近畿大学薬学部(大阪府東大阪市)教授 川畑 篤史(専門:病態薬理学)らの研究グループは、ビールの原料の1つで、苦味や香りづけなどに使用されるホップの成分が、リウマチの痛みや神経損傷による痛み、また過敏性腸症候群患者に見られる腹痛など、幅広い痛みの治療に応用できることを発見した。

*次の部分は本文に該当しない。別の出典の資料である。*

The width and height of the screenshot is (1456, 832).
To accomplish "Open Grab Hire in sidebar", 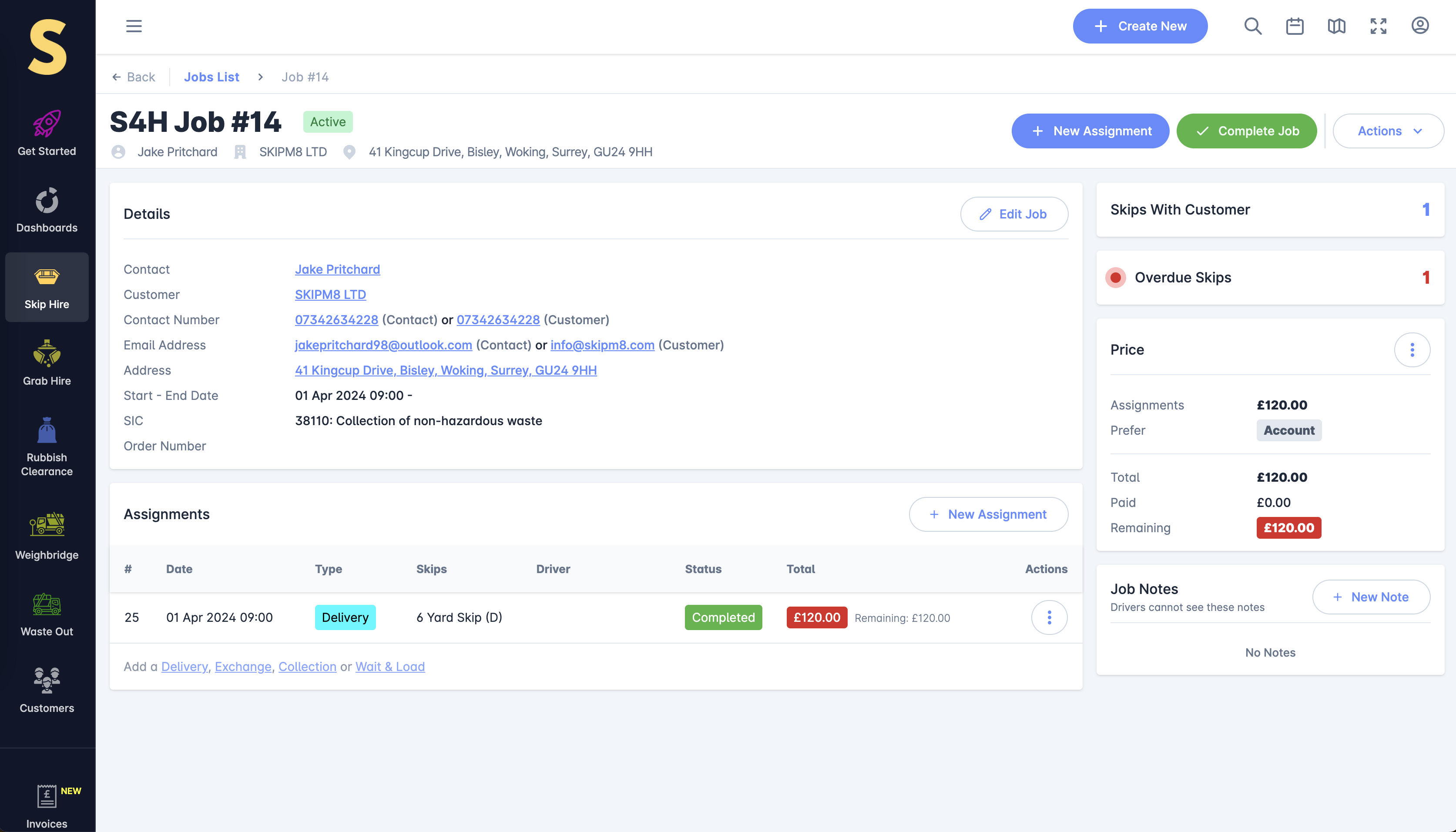I will tap(47, 363).
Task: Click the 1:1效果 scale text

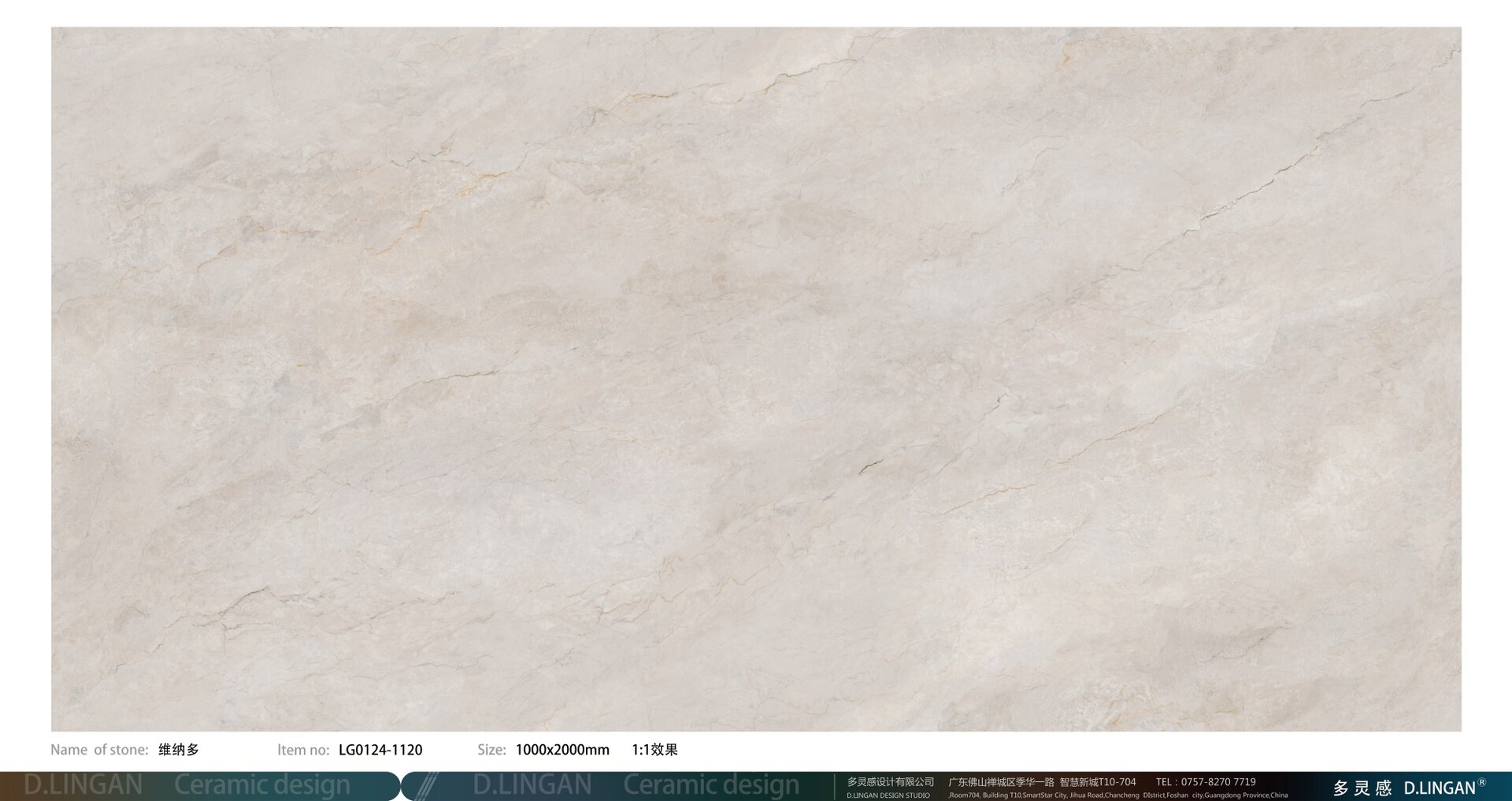Action: tap(654, 750)
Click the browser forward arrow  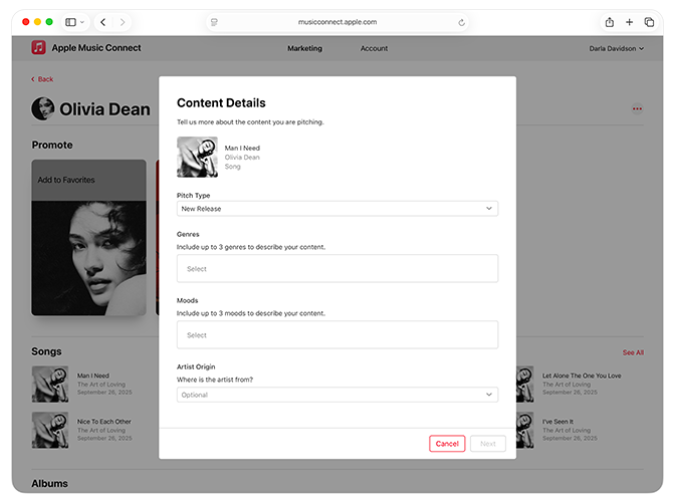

この成分は、モルヒネをはじめとする麻薬性鎮痛剤が効かない神経障害性疼痛(糖尿病の合併症、ヘルペス後神経痛、抗がん剤の副作用など)にも有効である可能性が高く、今後の臨床応用に大きな期待がされるという。糖尿病患者や抗がん剤で治療中の患者によく見られる手足の痺れや痛み(神経障害性疼痛)、過敏性腸症候群患者に見られる腹痛など、麻薬性鎮痛剤が効かない(使用できない)痛みに対する有効な治療薬の開発が望まれている。

今回、生薬の一種である苦参から、知覚神経に発現する「Cav3.2T型カルシウムチャンネル」を阻害する「ソホフラバノンG」と類似構造を持つ天然物質としてホップの成分である「6-プレニルナリンゲニン」と関連化合物が痛みの原因分子であるCav3.2に最も強く阻害することを発見した。
また、マウスのを用いた実験を通じて痛みを抑制することを証明した。

本成分による鎮痛作用や心血管系への副作用はないことを確認済みで、今後人への応用が期待できるとしている。